— Тогда вам известен и мой вопрос. — Брейгель выпрямился перед постаментом во весь свой немалый рост. — Получу ли я ответ?
Комиссар увлек Изабель в сторону, чтобы не мешать.
— Возможны были альтернативы. Но вероятнее всего, встревоженные информацией варкаланы нанесли бы упреждающий удар, — сказал дуалн. — Мирные переговоры состоялись бы полугодом позже по вашему исчислению и прошли бы на худших условиях для Земли.
Брейгель, казалось, стал еще чуть выше ростом.
— Так значит, я сделал правильный выбор? — спросил он.
— Для кого? — Дуалн отвечал почти сразу, как будто находился на соседнем континенте, а не где-то далеко в космосе. — Для землян — правильный, для варкаланов — неправильный. Главное — ты сделал выбор. Ты и те, кто над тобой не прошли бездумно по дороге насилия, но совершили непростой выбор. Только так разум может вырасти сам над собой: легкие пути ведут к деградации и гибели.
— Таков был путь вашей цивилизации: и вы предложили нам выбор, даже зная, что ошибка погубит многих из нас? — Брейгель, запрокинув голову, смотрел на голограмму дуална. — Не зря люди не доверяют Старшим расам!
— Доверие к Старшим, опора на Старших — простой путь. Потому мы никогда не даем готовых решений, — сказал дуалн. — Не думаешь же ты, что нам просто жаль знаний?
— Тогда… Не удовлетворите ли вы мое любопытство еще на толику? — спросил Брейгель, как-то по-особому вдруг подобравшись. — Мои дни сочтены, а мнемочип выведен из строя — следовательно, мои знания никак не повредят человечеству.
— Это можно сделать, — согласился дуалн, и Брейгель немедля обернулся к комиссару и Изабель:
— Неловко обращаться с подобной просьбой, и все же: не могли бы вы подождать снаружи? Покорнейше прошу простить! Меня извиняет лишь то, что беседа о микробиологии навряд ли будет вам интересна…

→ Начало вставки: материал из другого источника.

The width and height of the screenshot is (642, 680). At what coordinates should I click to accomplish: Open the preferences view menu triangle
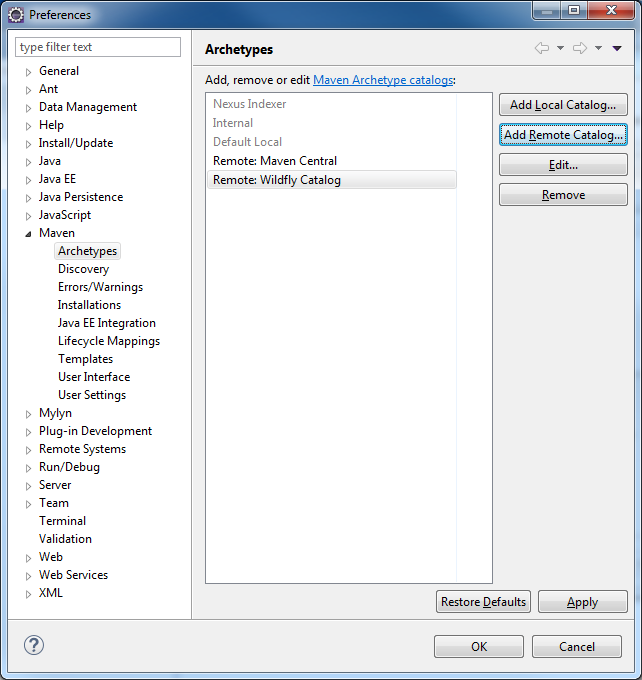[x=617, y=48]
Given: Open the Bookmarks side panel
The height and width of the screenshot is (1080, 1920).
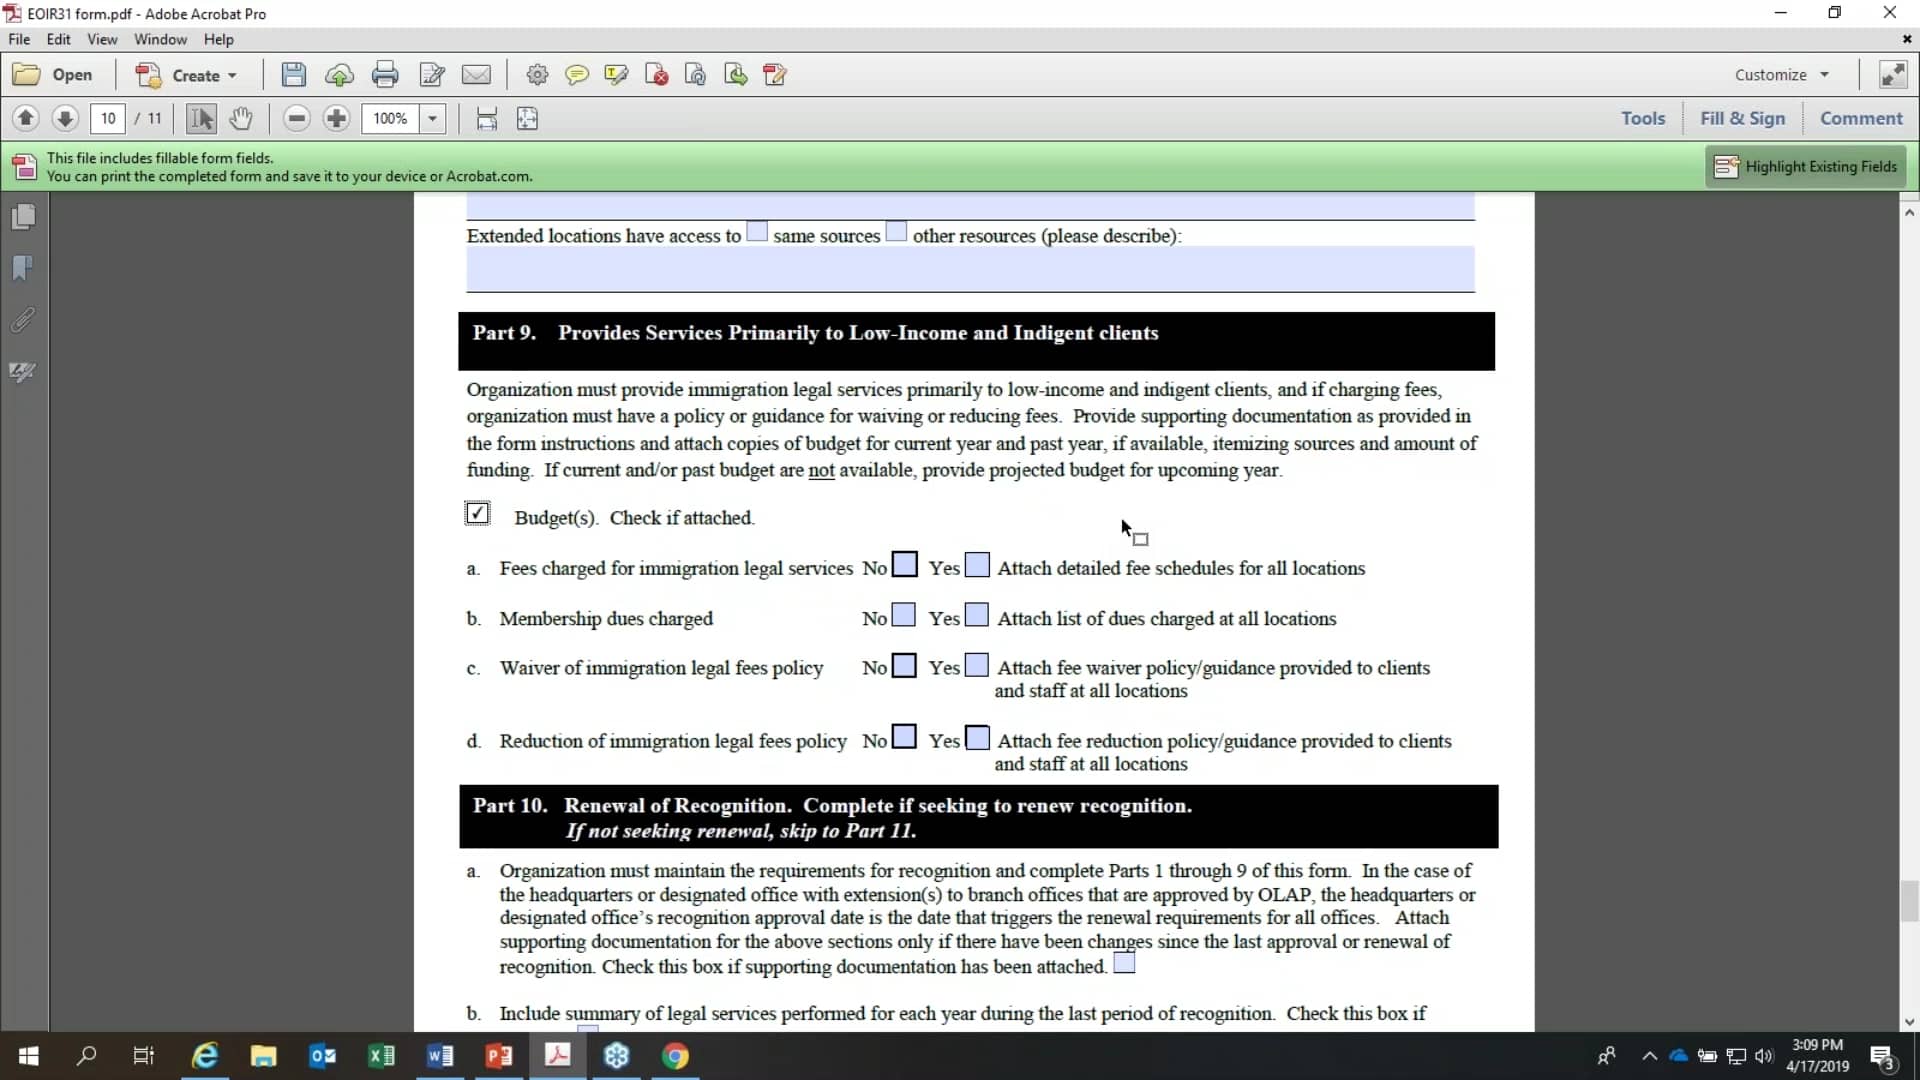Looking at the screenshot, I should [22, 268].
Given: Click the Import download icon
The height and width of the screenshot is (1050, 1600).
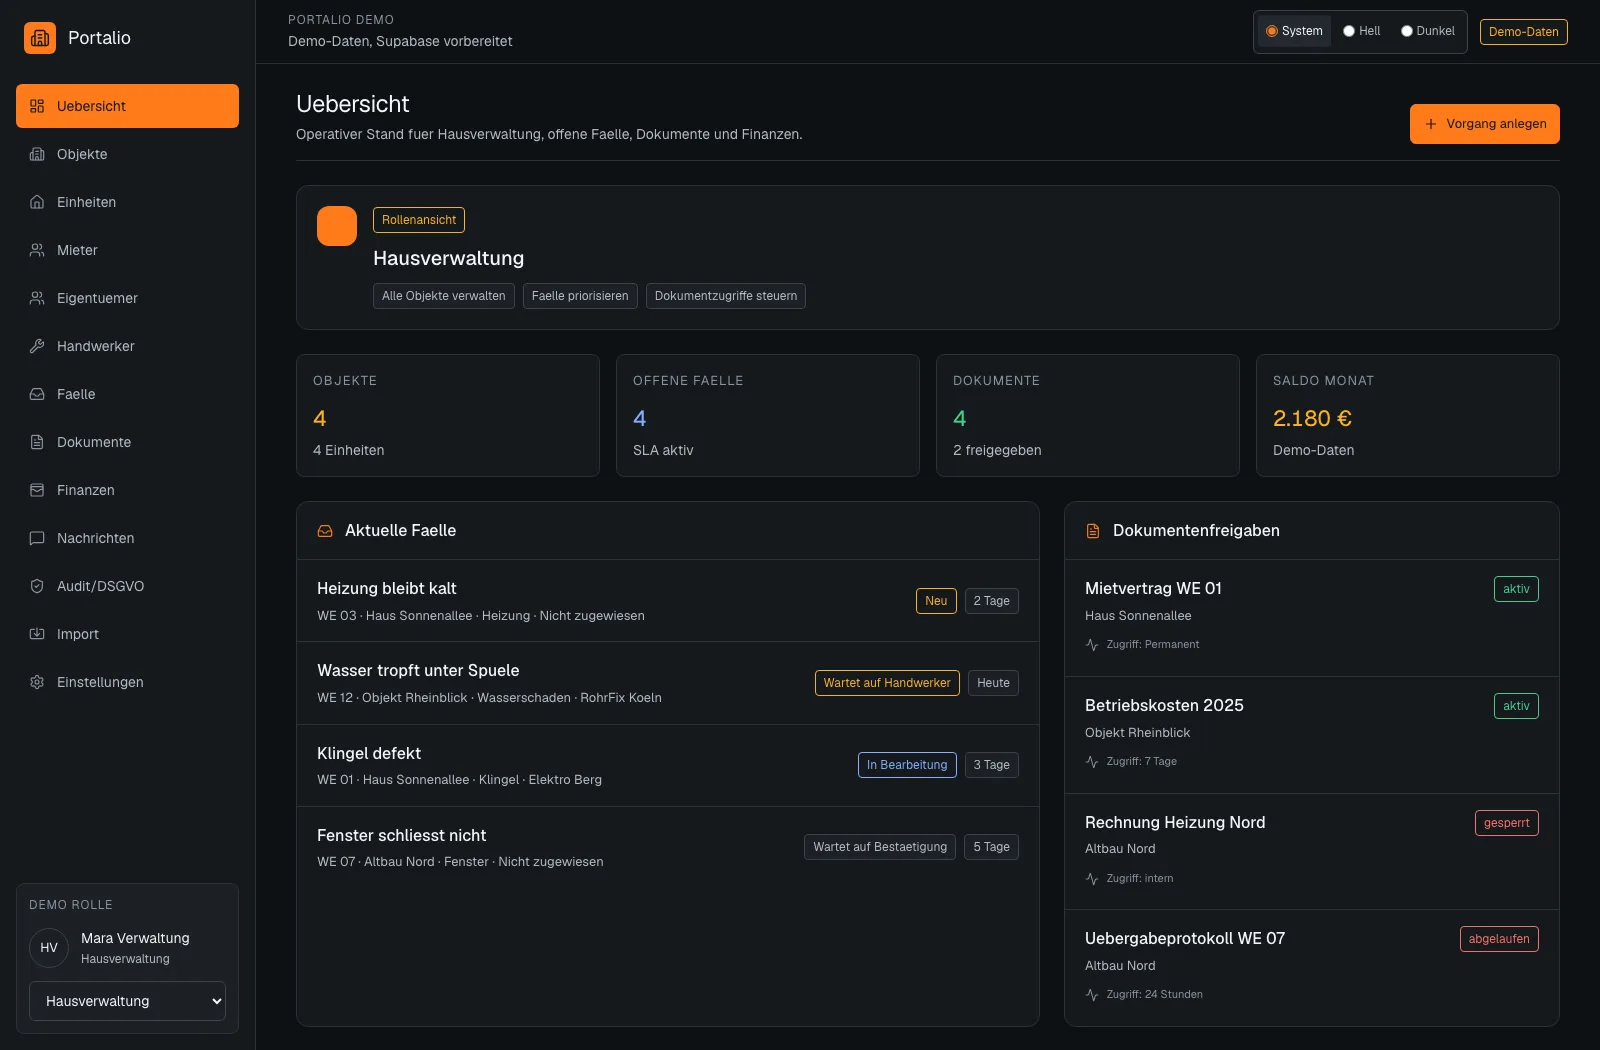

— Настолько неинтересна, что нас можно было бы и не выгонять: все равно бы мы ничего не поняли, — проворчала Изабель. — Идем, Рауль: предоставим мудрейших самих себе.
Уходя, комиссар не удержался и оглянулся на дуална: пусть то и была всего лишь голограмма, и все же — что-то было в нем необъяснимо-величественное; что-то, внушавшее трепет. Но Брейгель — не человек перед Старшим, но ученый перед загадкой — ничуть не робел…
В молчании они вышли из пещеры. За горные вершины опускалось солнце, похожее на перезрелый апельсин.
— Что думаешь обо всем этом? — спросила Изабель. — Ну, про выбор, путь цивилизации?
Комиссар вдруг понял, что давно уже держит ее за руку. И не слышит по этому поводу возражений.
— Не знаю. Не привык рассуждать столь глобально, — честно ответил он. — Мы часто стараемся жить так, чтобы избежать выбора, даже незначительного: без него нам крепче спится… Но если подумать — чего хорошего в том, что сколько чашек кофе выпить утром, за тебя решает кофемашина?
Они долго сидели рядом, глядя, как последние лучи солнца расцвечивают золотом водную гладь. На другом берегу экимиры разожгли костер. Наконец, из пещеры вышел Брейгель — задумчивый и даже помолодевший.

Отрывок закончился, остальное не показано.